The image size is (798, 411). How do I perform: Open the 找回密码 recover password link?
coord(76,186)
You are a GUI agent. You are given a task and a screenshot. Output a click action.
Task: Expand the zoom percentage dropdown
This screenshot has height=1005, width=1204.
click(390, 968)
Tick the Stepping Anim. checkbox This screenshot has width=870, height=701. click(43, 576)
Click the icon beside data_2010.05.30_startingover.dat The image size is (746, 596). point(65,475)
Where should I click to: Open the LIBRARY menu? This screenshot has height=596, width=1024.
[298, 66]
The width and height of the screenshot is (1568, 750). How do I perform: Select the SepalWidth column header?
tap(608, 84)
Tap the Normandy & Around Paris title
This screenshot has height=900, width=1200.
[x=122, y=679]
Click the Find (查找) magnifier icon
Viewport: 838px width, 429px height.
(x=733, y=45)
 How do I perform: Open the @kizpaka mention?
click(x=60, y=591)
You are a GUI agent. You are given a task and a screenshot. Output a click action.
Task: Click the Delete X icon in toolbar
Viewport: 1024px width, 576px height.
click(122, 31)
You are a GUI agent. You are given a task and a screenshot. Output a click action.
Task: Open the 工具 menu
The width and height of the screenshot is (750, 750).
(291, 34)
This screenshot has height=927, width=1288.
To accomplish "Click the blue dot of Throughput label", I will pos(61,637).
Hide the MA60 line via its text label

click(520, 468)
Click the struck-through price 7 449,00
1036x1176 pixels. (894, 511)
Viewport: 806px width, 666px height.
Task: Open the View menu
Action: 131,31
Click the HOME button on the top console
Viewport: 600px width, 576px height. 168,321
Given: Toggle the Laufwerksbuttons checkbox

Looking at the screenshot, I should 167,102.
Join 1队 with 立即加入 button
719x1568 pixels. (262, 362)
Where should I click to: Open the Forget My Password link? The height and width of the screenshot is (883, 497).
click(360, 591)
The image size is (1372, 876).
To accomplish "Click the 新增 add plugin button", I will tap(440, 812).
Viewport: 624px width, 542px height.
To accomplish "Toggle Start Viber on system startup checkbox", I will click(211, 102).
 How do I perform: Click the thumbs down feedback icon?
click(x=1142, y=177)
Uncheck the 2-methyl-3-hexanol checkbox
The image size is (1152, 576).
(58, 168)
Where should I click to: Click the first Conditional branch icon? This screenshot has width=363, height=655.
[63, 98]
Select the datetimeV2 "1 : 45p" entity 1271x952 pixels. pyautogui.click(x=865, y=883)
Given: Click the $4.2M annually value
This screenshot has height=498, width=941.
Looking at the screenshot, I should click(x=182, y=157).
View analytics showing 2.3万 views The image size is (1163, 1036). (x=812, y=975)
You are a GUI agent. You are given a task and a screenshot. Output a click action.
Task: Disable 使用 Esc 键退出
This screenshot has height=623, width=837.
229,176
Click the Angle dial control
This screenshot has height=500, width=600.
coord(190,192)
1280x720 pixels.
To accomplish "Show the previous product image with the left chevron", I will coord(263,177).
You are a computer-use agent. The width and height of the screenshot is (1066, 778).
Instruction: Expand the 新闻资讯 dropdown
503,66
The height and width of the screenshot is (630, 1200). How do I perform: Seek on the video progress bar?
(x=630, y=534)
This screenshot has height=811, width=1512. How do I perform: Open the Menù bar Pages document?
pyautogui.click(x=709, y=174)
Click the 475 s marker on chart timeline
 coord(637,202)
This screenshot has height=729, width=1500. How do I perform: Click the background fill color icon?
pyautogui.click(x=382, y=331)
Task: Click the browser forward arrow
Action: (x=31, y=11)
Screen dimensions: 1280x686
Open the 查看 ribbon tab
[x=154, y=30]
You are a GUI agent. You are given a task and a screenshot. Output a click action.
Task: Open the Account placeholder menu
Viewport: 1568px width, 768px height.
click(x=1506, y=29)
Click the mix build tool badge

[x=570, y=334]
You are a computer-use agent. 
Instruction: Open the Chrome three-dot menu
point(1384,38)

● ● ● ● ●

All of the entries are to be set down again without alteration.

=== Exercise solution ===
The image size is (798, 411). How do I perform: Open the 找回密码 recover password link?
coord(76,186)
You are a GUI agent. You are given a task and a screenshot. Output a click action.
Task: Expand the zoom percentage dropdown
This screenshot has height=1005, width=1204.
click(390, 968)
Tick the Stepping Anim. checkbox This screenshot has width=870, height=701. click(43, 576)
Click the icon beside data_2010.05.30_startingover.dat The image size is (746, 596). point(65,475)
Where should I click to: Open the LIBRARY menu? This screenshot has height=596, width=1024.
[298, 66]
The width and height of the screenshot is (1568, 750). How do I perform: Select the SepalWidth column header?
tap(608, 84)
Tap the Normandy & Around Paris title
This screenshot has height=900, width=1200.
[x=122, y=679]
Click the Find (查找) magnifier icon
Viewport: 838px width, 429px height.
(x=733, y=45)
 How do I perform: Open the @kizpaka mention?
click(x=60, y=591)
You are a GUI agent. You are given a task and a screenshot. Output a click action.
Task: Click the Delete X icon in toolbar
Viewport: 1024px width, 576px height.
click(122, 31)
You are a GUI agent. You are given a task and a screenshot. Output a click action.
Task: Open the 工具 menu
The width and height of the screenshot is (750, 750).
(291, 34)
This screenshot has height=927, width=1288.
To accomplish "Click the blue dot of Throughput label", I will pos(61,637).
Hide the MA60 line via its text label

click(520, 468)
Click the struck-through price 7 449,00
1036x1176 pixels. (894, 511)
Viewport: 806px width, 666px height.
Task: Open the View menu
Action: 131,31
Click the HOME button on the top console
Viewport: 600px width, 576px height. 168,321
Given: Toggle the Laufwerksbuttons checkbox

Looking at the screenshot, I should 167,102.
Join 1队 with 立即加入 button
719x1568 pixels. (262, 362)
Where should I click to: Open the Forget My Password link? The height and width of the screenshot is (883, 497).
click(360, 591)
The image size is (1372, 876).
To accomplish "Click the 新增 add plugin button", I will tap(440, 812).
Viewport: 624px width, 542px height.
To accomplish "Toggle Start Viber on system startup checkbox", I will click(211, 102).
 How do I perform: Click the thumbs down feedback icon?
click(x=1142, y=177)
Uncheck the 2-methyl-3-hexanol checkbox
The image size is (1152, 576).
(58, 168)
Where should I click to: Click the first Conditional branch icon? This screenshot has width=363, height=655.
[63, 98]
Select the datetimeV2 "1 : 45p" entity 1271x952 pixels. pyautogui.click(x=865, y=883)
Given: Click the $4.2M annually value
This screenshot has height=498, width=941.
Looking at the screenshot, I should click(x=182, y=157).
View analytics showing 2.3万 views The image size is (1163, 1036). (x=812, y=975)
You are a GUI agent. You are given a task and a screenshot. Output a click action.
Task: Disable 使用 Esc 键退出
This screenshot has height=623, width=837.
229,176
Click the Angle dial control
This screenshot has height=500, width=600.
coord(190,192)
1280x720 pixels.
To accomplish "Show the previous product image with the left chevron", I will coord(263,177).
You are a computer-use agent. The width and height of the screenshot is (1066, 778).
Instruction: Expand the 新闻资讯 dropdown
503,66
The height and width of the screenshot is (630, 1200). How do I perform: Seek on the video progress bar?
(x=630, y=534)
This screenshot has height=811, width=1512. How do I perform: Open the Menù bar Pages document?
pyautogui.click(x=709, y=174)
Click the 475 s marker on chart timeline
 coord(637,202)
This screenshot has height=729, width=1500. How do I perform: Click the background fill color icon?
pyautogui.click(x=382, y=331)
Task: Click the browser forward arrow
Action: (x=31, y=11)
Screen dimensions: 1280x686
Open the 查看 ribbon tab
[x=154, y=30]
You are a GUI agent. You are given a task and a screenshot. Output a click action.
Task: Open the Account placeholder menu
Viewport: 1568px width, 768px height.
click(x=1506, y=29)
Click the mix build tool badge

[x=570, y=334]
You are a computer-use agent. 
Instruction: Open the Chrome three-dot menu
point(1384,38)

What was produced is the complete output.